» **What is needed**
Please render everything in the material below, from the line containing "1456x819 pixels. How" down to the line containing "I will coord(1043,272).", as a numbered list, leaving out blank lines.

[Target pointing data]

☆ ☆ ☆

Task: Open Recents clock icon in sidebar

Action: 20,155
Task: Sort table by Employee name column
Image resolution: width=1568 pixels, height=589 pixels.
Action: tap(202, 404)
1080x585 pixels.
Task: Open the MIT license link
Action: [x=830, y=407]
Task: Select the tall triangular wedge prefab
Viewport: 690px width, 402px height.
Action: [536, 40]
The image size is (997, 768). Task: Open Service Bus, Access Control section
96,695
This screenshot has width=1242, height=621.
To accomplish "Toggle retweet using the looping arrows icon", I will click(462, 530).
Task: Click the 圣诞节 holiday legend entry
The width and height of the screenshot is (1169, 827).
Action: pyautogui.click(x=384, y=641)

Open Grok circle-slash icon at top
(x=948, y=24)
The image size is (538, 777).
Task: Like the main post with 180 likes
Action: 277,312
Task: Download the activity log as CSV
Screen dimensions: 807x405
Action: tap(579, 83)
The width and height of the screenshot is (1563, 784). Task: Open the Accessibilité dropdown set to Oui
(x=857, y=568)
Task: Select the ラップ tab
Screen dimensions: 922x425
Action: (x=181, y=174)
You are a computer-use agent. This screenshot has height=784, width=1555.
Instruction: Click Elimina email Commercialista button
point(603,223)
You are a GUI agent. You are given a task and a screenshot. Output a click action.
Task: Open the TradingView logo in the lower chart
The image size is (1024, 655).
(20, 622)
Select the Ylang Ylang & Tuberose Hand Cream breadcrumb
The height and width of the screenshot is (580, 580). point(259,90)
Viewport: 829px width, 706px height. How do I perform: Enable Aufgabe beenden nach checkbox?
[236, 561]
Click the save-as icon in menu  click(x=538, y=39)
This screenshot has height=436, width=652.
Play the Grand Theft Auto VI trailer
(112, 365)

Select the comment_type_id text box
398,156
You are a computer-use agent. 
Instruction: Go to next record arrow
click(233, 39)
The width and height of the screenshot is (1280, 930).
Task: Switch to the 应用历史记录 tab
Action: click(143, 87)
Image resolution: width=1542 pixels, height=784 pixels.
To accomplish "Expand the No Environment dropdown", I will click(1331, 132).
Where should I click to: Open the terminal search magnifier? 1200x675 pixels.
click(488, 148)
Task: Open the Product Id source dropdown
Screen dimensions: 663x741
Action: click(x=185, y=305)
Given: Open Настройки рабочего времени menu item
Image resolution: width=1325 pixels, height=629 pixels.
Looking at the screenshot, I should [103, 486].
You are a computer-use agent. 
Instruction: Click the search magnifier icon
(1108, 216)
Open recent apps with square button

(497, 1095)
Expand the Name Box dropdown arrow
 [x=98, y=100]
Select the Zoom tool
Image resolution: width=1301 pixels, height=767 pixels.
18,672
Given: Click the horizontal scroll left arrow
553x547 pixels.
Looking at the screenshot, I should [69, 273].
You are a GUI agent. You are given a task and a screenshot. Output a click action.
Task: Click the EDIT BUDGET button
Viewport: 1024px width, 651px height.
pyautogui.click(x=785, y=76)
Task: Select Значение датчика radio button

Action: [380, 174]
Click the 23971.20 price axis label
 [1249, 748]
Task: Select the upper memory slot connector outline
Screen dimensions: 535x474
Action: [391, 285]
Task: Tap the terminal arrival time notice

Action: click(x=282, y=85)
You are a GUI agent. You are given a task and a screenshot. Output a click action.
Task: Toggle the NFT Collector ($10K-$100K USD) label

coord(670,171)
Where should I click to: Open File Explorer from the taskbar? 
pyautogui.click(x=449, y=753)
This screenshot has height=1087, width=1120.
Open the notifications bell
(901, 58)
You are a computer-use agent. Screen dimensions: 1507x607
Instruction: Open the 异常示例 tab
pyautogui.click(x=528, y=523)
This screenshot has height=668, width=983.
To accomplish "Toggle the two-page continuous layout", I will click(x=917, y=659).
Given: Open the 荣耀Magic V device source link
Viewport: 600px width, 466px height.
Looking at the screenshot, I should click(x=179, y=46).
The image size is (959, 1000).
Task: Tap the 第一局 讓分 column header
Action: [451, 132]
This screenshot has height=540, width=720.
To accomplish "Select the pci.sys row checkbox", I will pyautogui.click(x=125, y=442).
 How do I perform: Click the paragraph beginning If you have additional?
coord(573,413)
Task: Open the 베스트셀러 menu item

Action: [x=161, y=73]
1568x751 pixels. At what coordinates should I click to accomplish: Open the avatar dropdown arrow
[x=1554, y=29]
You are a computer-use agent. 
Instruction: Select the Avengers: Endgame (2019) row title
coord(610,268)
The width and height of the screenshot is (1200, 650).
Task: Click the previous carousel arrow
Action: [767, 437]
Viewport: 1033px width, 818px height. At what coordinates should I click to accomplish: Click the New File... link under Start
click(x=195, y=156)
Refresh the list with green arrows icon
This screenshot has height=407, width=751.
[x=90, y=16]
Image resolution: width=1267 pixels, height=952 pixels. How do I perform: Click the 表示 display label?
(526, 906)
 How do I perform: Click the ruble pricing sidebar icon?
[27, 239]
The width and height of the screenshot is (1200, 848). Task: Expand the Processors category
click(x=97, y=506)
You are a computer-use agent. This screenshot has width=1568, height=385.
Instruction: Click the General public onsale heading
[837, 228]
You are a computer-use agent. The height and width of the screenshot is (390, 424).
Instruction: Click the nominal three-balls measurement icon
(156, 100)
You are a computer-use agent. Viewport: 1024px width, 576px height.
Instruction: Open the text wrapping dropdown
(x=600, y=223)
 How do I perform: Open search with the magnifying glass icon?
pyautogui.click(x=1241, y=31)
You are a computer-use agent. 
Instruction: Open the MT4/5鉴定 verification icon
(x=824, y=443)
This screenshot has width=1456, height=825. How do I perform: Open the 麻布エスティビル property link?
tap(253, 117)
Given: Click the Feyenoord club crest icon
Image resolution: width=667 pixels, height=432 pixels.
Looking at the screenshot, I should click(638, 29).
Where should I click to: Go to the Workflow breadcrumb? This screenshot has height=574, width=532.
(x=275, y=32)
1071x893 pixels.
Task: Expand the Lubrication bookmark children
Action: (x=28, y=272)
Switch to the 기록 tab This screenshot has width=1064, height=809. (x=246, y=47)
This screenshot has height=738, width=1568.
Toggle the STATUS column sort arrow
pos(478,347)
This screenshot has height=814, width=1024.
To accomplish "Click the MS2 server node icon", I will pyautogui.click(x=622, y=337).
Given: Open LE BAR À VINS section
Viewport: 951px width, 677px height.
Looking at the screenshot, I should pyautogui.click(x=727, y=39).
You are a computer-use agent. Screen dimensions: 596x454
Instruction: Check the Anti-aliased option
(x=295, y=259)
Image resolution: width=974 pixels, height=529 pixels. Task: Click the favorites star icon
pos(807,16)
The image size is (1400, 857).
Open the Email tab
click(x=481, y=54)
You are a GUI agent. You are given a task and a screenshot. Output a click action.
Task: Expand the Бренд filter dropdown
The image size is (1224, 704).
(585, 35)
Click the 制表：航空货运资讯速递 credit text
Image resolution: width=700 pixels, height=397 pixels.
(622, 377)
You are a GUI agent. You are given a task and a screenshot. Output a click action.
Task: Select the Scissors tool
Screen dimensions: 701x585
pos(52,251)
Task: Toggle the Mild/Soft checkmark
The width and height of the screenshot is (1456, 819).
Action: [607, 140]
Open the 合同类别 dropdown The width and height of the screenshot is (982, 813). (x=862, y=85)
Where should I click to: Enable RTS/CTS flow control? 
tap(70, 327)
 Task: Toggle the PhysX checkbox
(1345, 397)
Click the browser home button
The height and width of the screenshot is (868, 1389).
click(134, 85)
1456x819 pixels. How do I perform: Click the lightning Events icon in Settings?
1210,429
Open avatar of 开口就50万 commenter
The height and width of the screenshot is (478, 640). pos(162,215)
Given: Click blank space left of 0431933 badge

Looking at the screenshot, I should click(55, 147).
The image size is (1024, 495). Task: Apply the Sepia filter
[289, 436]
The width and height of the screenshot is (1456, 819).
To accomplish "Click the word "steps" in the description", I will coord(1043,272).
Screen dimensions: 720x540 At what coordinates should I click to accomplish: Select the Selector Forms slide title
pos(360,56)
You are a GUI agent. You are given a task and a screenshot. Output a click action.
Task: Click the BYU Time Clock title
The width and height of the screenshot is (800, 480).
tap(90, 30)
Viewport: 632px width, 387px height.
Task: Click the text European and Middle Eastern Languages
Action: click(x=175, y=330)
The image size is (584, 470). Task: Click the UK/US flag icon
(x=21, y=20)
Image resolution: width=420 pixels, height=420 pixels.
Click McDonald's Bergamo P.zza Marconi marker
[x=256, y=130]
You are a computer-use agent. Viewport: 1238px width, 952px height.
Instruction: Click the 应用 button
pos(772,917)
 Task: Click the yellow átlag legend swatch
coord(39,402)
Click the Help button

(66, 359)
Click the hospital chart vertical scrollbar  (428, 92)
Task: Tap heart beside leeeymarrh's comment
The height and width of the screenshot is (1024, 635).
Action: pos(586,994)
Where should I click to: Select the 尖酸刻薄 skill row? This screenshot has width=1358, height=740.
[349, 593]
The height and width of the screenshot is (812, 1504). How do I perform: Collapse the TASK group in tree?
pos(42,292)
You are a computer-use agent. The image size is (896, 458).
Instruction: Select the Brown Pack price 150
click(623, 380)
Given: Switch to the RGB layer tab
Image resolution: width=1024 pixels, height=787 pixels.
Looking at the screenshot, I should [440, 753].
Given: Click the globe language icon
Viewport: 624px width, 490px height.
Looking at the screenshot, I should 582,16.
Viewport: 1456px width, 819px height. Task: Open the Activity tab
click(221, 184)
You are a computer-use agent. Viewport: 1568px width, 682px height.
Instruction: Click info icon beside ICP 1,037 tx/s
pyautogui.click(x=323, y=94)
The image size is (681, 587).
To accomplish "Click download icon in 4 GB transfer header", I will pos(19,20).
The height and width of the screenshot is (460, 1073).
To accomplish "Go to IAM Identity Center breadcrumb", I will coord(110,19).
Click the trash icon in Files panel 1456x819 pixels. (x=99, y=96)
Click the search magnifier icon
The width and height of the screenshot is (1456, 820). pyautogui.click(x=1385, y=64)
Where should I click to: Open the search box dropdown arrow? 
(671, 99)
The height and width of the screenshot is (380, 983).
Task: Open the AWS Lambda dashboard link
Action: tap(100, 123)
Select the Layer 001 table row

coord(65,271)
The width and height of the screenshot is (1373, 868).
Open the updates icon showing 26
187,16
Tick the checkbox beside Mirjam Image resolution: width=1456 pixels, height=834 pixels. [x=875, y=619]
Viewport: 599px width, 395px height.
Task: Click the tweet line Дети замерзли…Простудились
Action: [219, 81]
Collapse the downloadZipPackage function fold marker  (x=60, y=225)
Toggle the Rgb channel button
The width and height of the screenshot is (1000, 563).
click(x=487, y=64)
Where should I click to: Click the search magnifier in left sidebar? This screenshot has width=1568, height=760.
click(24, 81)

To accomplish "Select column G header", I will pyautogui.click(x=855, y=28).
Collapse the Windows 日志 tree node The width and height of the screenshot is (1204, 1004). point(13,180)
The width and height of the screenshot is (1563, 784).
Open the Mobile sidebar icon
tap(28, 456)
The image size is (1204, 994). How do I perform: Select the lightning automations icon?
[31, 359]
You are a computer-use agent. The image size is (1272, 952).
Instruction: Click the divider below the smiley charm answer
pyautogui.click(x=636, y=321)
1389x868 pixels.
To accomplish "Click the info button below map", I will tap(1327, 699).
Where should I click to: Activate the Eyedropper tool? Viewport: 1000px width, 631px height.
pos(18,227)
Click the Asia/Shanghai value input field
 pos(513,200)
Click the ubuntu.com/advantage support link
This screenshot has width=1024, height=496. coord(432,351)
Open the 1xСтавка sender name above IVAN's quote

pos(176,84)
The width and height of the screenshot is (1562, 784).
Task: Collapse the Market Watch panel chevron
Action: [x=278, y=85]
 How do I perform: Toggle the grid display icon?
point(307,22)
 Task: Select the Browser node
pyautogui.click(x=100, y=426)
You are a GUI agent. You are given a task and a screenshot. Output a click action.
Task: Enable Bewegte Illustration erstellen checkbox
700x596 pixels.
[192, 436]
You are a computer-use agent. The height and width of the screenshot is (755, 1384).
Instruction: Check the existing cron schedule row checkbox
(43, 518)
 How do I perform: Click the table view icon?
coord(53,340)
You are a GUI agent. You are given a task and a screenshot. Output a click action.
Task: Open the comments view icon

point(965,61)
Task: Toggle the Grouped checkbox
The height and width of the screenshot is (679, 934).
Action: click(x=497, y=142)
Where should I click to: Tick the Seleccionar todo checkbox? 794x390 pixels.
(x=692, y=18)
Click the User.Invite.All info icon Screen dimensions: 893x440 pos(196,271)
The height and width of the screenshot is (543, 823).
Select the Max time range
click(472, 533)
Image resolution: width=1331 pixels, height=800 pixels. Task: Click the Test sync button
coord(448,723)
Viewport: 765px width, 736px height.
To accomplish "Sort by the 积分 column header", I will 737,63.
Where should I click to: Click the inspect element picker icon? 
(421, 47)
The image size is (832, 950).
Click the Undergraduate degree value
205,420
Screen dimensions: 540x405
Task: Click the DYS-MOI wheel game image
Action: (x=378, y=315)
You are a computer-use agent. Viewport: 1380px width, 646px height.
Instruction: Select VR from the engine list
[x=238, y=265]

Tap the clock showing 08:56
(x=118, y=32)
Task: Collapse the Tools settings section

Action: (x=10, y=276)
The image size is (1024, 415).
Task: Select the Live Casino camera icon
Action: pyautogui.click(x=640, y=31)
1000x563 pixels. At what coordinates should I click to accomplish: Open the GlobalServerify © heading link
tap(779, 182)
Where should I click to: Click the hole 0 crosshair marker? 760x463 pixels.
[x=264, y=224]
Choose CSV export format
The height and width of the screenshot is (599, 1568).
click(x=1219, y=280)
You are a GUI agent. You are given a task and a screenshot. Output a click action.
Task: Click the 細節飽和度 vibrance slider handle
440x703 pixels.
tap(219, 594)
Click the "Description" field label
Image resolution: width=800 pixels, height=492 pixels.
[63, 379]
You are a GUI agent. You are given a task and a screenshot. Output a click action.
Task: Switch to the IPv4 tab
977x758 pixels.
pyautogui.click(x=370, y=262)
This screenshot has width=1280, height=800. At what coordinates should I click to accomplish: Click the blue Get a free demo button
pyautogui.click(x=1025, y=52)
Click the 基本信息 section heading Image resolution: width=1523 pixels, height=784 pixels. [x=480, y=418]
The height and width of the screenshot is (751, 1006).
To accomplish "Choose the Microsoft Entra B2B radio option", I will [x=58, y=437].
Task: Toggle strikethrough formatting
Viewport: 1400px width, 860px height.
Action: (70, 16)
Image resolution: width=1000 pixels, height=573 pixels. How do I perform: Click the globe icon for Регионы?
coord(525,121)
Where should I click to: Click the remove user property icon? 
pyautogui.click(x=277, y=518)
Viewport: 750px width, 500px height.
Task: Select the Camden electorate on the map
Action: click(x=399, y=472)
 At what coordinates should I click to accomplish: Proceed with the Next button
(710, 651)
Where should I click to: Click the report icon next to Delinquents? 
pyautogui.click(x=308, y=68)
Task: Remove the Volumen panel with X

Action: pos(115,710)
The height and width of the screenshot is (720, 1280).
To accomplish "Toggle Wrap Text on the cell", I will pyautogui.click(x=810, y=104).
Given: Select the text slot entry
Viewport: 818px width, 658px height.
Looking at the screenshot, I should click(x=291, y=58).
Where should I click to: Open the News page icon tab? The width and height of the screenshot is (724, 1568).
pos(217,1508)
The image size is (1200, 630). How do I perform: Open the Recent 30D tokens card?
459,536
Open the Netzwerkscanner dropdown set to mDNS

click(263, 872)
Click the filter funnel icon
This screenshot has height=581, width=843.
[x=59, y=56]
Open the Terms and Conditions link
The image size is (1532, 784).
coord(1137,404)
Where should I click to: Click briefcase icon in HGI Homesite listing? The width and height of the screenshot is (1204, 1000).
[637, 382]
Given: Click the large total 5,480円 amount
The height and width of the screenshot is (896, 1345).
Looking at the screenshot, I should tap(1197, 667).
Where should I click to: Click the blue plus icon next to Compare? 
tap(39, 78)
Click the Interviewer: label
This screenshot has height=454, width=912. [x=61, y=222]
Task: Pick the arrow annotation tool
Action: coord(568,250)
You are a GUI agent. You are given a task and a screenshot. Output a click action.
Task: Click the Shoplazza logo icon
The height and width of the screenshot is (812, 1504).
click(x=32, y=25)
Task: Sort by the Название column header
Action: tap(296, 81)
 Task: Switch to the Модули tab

☆ ☆ ☆

» **Result of the task**
1. 1456x819 pixels. How do I perform: Click the lightning Events icon in Settings?
2. 1210,429
3. Open avatar of 开口就50万 commenter
4. The height and width of the screenshot is (478, 640). pos(162,215)
5. Given: Click blank space left of 0431933 badge
6. Looking at the screenshot, I should click(55, 147).
7. The image size is (1024, 495). Task: Apply the Sepia filter
8. [289, 436]
9. The width and height of the screenshot is (1456, 819).
10. To accomplish "Click the word "steps" in the description", I will coord(1043,272).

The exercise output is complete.